Ms McGowan passed away at home on 5 October 2023.

Identity of the deceased

  1. On 11 October 2023, Ivy McGowan, born 19 November 1994, was identified by medical practitioner Dr Satu Simpson via review of medical records.

11. Identity is not in dispute and requires no further investigation.

Medical cause of death

  1. On 11 October 2023, medical practitioner Dr Satu Simpson reviewed Ms McGowan’s complete medical history and completed a MCCD. Dr Simpson provided an opinion that the medical cause of death was cerebral x-linked adrenoleukodystrophy.

  2. On 18 August 2024, a Medical Liaison Nurse (MLN) at the Victorian Institute of Forensic Medicine, reviewed the MCCD at my direction and confirmed that the cause of death was due to natural causes.

  3. I accept Dr Simpson’s opinion and am satisfied that the death was due to natural causes.

FINDINGS AND CONCLUSION

  1. Pursuant to section 67(1) of the Coroners Act 2008 I make the following findings: a) the identity of the deceased was Ivy McGowan, born 19 November 1994; b) the death occurred on 5 October 2023 at 706/45-55 Dudley Street West Melbourne Victoria 3003, from cerebral x-linked adrenoleukodystrophy; and c) the death occurred in the circumstances described above.

  2. The available evidence does not support a finding that there was any want of clinical management or care on the part of the SIL provider that caused or contributed to Ms McGowan’s death.

  3. Having considered all the available evidence, I find that Ms McGowan’s death was from natural causes and that no further investigation is required.
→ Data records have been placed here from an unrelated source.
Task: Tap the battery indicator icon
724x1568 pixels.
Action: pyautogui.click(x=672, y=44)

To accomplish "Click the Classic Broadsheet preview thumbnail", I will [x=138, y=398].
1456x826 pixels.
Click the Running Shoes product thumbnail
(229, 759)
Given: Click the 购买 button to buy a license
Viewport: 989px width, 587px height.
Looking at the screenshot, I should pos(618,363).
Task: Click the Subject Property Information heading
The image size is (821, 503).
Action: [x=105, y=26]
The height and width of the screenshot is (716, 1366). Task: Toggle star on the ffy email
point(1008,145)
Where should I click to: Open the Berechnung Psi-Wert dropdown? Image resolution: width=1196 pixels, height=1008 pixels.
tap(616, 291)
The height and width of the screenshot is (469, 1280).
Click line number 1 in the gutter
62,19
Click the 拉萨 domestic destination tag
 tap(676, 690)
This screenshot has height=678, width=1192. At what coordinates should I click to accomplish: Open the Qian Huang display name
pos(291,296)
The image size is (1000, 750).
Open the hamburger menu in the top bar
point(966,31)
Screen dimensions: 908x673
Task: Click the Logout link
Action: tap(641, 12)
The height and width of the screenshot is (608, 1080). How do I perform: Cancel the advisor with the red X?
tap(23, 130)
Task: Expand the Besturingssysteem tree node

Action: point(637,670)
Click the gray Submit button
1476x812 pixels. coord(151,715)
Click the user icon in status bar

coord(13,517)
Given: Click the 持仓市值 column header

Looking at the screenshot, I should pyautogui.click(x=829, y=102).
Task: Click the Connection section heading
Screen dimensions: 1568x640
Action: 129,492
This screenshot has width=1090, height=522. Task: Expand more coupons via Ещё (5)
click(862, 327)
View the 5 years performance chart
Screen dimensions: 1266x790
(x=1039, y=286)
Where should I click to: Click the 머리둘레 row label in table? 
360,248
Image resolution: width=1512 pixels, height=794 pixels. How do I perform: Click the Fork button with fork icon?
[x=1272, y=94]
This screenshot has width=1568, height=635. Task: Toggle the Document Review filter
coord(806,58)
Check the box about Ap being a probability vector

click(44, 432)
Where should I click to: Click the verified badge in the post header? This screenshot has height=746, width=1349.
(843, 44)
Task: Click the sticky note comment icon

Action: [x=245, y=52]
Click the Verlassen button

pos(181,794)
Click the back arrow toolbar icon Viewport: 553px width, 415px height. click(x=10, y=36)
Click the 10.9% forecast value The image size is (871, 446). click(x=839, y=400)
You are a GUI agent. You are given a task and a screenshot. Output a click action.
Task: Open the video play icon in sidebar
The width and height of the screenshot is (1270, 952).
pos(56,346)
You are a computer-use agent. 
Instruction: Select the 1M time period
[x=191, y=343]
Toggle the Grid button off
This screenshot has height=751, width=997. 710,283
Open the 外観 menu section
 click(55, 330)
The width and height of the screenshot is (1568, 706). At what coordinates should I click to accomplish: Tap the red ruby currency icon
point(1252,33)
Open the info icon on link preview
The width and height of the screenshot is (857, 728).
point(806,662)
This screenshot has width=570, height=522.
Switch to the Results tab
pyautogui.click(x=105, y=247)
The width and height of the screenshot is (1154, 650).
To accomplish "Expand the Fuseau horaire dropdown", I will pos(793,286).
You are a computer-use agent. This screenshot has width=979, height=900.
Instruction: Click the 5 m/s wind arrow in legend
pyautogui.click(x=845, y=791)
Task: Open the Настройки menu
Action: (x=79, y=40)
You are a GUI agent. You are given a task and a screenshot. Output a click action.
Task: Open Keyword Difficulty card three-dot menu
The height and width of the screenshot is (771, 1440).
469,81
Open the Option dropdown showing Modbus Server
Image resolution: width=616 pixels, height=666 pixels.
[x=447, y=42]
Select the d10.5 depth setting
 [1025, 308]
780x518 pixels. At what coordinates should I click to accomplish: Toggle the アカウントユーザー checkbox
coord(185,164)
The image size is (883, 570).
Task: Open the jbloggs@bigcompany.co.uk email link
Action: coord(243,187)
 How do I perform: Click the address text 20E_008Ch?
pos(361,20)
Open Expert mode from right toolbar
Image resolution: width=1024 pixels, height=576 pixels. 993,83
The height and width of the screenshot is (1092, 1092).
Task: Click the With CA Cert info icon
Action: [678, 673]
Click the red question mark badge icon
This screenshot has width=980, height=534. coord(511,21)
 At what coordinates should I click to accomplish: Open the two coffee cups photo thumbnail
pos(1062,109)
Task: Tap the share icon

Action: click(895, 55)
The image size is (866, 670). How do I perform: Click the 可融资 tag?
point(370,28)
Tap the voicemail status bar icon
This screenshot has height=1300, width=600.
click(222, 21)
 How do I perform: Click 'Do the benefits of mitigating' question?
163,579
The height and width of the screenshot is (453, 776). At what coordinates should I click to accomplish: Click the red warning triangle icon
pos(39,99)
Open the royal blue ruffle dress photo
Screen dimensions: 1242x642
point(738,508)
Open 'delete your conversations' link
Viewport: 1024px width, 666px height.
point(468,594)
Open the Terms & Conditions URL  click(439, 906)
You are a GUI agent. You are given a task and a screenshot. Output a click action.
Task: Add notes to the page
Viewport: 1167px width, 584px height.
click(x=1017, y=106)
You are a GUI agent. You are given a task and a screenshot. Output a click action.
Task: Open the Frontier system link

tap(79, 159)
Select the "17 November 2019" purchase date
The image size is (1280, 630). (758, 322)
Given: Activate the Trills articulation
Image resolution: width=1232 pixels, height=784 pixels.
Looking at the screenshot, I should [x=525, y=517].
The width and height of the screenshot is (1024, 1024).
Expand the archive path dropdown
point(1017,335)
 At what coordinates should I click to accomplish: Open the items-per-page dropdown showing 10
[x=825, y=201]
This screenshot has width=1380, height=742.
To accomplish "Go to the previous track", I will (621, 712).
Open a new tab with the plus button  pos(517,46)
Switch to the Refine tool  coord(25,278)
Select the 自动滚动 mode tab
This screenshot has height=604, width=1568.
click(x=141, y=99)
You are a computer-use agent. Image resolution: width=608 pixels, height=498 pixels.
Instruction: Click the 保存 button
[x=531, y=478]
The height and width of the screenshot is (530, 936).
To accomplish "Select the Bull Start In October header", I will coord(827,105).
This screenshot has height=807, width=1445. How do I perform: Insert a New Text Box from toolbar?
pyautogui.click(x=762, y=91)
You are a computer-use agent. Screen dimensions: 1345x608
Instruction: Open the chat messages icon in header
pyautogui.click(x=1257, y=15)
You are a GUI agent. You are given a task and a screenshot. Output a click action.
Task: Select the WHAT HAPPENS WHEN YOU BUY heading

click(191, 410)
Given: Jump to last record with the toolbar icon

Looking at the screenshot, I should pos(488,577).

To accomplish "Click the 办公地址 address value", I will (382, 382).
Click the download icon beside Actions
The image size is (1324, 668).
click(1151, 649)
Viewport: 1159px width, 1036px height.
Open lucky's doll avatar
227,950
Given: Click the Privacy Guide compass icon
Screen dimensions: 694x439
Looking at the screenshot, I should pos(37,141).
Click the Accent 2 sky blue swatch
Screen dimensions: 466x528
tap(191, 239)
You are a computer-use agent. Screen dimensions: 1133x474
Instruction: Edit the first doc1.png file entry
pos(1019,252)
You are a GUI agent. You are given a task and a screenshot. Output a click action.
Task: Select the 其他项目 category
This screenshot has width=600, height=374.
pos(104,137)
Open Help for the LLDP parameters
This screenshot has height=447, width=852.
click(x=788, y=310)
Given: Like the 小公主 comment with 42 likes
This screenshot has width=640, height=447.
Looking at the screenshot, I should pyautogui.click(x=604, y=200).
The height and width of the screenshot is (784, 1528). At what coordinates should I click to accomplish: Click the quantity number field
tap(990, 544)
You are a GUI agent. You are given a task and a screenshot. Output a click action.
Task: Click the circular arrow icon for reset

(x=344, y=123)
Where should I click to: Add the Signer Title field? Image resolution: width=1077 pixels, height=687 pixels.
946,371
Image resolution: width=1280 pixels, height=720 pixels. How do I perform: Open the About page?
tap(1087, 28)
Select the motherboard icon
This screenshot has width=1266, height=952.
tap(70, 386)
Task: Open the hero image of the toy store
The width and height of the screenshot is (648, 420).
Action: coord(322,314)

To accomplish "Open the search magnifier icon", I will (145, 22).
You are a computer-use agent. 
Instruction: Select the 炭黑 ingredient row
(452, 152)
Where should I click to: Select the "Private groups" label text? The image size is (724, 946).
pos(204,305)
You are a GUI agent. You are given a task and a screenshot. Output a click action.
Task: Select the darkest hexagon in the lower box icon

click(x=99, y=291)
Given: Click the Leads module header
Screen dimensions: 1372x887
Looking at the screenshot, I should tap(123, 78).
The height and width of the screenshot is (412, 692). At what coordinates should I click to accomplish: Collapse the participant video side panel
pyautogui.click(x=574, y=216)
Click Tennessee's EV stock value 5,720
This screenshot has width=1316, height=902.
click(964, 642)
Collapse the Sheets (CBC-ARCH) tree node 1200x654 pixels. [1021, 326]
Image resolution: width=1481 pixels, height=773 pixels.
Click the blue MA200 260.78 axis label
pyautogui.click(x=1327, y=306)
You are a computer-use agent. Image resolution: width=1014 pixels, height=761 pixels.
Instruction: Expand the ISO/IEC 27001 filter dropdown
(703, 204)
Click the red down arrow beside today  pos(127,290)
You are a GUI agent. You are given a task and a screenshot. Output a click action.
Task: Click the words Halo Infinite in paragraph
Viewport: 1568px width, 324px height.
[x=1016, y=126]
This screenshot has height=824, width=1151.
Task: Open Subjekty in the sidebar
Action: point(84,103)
As such, I have exercised my discretion under section 52(3A) of the Act not to hold an inquest into her death and to finalise the investigation of Ms McGowan’s death in chambers.

I convey my sincere condolences to Ms McGowan’s family, friends and carers for their loss, and acknowledge the distress caused by the delay in the reporting and investigation of Ms McGowan’s death.

Pursuant to section 73(1B) of the Act, I order that this finding be published on the Coroners Court of Victoria website in accordance with the rules.

I direct that a copy of this finding be provided to the following: Yolanda Maxwell, Senior Next of Kin Enliven Housing Pty Ltd Equinox Gender Diverse Health Centre Signature: ___________________________________ Judge John Cain, State Coroner Date: 08 January 2025 NOTE: Under section 83 of the Coroners Act 2008 ('the Act'), a person with sufficient interest in an investigation may appeal to the Trial Division of the Supreme Court against the findings of a coroner in respect of a death after an investigation. An appeal must be made within 6 months after the day on which the determination is made, unless the Supreme Court grants leave to appeal out of time under section 86 of the Act.